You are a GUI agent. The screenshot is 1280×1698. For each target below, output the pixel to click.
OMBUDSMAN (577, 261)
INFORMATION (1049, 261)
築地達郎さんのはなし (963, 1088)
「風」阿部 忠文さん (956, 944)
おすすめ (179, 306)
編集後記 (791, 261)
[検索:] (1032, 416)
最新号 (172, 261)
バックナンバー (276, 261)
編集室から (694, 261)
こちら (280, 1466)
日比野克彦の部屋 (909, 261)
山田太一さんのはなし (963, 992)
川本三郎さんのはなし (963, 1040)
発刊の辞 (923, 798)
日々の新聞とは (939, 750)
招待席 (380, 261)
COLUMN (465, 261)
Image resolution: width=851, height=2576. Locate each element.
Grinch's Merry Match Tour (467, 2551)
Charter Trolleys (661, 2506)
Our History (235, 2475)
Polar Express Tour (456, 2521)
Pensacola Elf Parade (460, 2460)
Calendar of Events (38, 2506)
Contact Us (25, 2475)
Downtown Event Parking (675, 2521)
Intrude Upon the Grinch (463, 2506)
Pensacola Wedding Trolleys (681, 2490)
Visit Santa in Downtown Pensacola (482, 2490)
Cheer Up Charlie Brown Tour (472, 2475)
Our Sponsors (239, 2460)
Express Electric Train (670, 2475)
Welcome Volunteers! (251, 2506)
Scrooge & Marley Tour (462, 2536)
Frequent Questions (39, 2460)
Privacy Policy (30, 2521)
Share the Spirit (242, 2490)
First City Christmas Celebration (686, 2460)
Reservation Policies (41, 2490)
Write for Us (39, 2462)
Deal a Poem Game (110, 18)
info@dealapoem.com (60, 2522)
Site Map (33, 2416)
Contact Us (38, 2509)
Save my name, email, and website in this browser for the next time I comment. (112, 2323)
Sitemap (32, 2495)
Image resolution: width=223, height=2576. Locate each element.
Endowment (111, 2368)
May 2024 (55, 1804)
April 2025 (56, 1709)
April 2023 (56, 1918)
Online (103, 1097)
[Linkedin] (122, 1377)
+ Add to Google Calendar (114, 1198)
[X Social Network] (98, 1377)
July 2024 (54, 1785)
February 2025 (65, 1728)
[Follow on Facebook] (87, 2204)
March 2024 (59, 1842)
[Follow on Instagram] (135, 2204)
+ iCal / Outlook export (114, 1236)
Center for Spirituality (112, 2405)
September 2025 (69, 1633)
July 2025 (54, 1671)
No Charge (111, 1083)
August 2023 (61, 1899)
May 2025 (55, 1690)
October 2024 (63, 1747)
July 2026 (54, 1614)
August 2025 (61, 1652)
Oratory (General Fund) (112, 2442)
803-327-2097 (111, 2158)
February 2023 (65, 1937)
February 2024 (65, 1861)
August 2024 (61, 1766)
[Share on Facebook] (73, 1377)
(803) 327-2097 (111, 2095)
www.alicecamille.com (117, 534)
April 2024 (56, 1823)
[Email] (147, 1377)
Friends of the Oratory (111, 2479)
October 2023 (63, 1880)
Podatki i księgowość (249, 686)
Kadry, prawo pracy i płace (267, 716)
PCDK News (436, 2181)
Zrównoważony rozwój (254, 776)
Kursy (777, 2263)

______________________________

- [EXERCISE DIRECTIONS] The lines above, starting at the one with "info@dealapoem.com (60, 2522)" and ending at the one with "July 2025 (54, 1671)", are the only ones to return, exactly as written.

- [SOLUTION FOR THIS PROBLEM]
info@dealapoem.com (60, 2522)
Site Map (33, 2416)
Contact Us (38, 2509)
Save my name, email, and website in this browser for the next time I comment. (112, 2323)
Sitemap (32, 2495)
Image resolution: width=223, height=2576. Locate each element.
Endowment (111, 2368)
May 2024 (55, 1804)
April 2025 (56, 1709)
April 2023 (56, 1918)
Online (103, 1097)
[Linkedin] (122, 1377)
+ Add to Google Calendar (114, 1198)
[X Social Network] (98, 1377)
July 2024 (54, 1785)
February 2025 (65, 1728)
[Follow on Facebook] (87, 2204)
March 2024 (59, 1842)
[Follow on Instagram] (135, 2204)
+ iCal / Outlook export (114, 1236)
Center for Spirituality (112, 2405)
September 2025 (69, 1633)
July 2025 (54, 1671)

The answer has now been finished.